J’ai vu les galères de Livourne et de Venise, je n’y ai pas vu un seul homme triste. Cherchez à présent à vous mettre au cou un morceau de ruban bleu pour être heureux.


SUR LE BONHEUR[1].


Le bonheur ou le malheur consistent dans une certaine disposition d’organes, favorable ou défavorable.

Les uns ont une certaine défaillance d’âme, qui fait que rien ne les remue ; elle n’a la force de rien désirer, et tout ce qui la touche n’excite que des sentiments sourds. Le propriétaire de cette âme est toujours dans la langueur ; la vie lui est à charge, tous ses moments lui pèsent : il n’aime pas la vie, mais il craint la mort.

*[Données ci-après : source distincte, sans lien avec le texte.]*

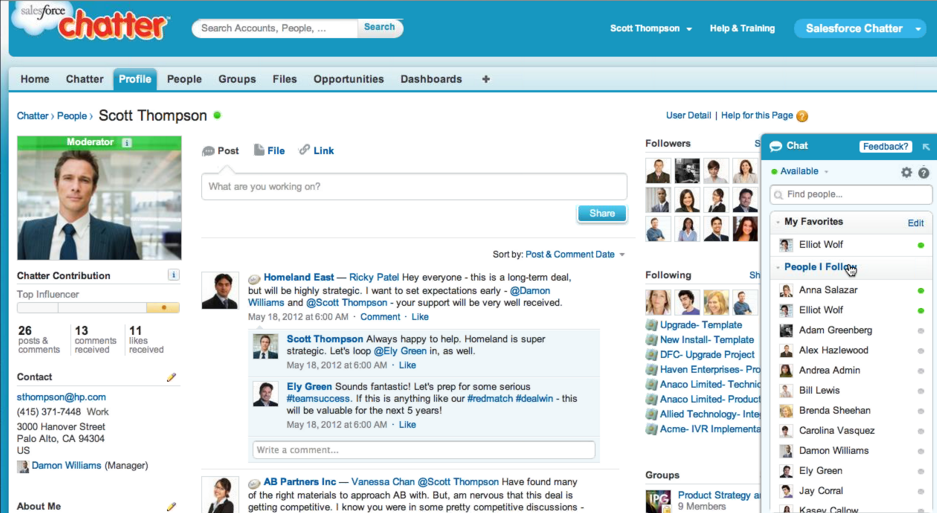The image size is (937, 513).
Task: Click the Find people search field
Action: [851, 195]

L’autre espèce de gens malheureux opposés à ceux-ci, est de ceux qui désirent impatiemment tout ce qu’ils ne peuvent pas avoir, et qui sèchent sur l’espérance d’un bien qui recule toujours… Je ne parle ici que d’une frénésie de l’âme et non pas d’un simple mouvement. Ainsi un homme n’est pas malheureux parce qu’il a de l’ambition, mais parce qu’il en est dévoré…

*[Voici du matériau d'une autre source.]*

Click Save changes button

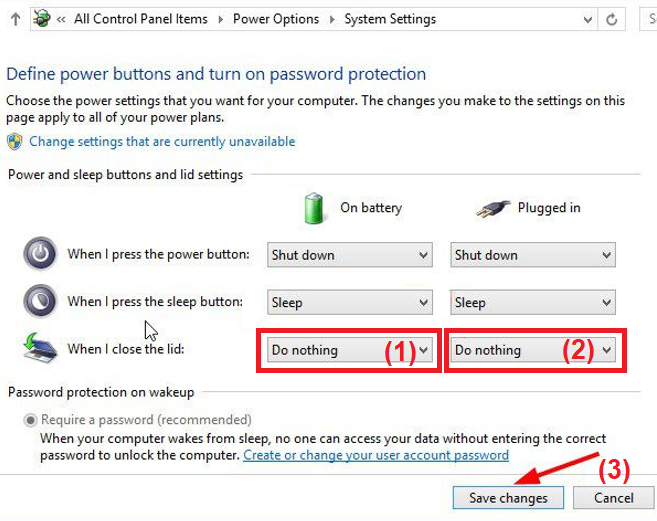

Il y a aussi deux sortes de gens heureux : les uns sont vivement excités par des objets accessibles à leur âme, et qu’ils peuvent facilement acquérir. Ils désirent vivement, ils espèrent, ils jouissent, et bientôt ils recommencent à désirer. Les autres ont leur machine tellement construite qu’elle est doucement et continuellement ébranlée. Elle est entretenue et non pas agitée : une lecture, une conversation leur suffit.

  1. Le Château de la Brède, par M. Labat, premier avocat général à la Cour d’Agen. (Recueil des travaux de la Société d’agriculture, sciences et arts d’Agen. 1734, t. III. p. 185.) M. Labat a copié ce morceau à la Brède.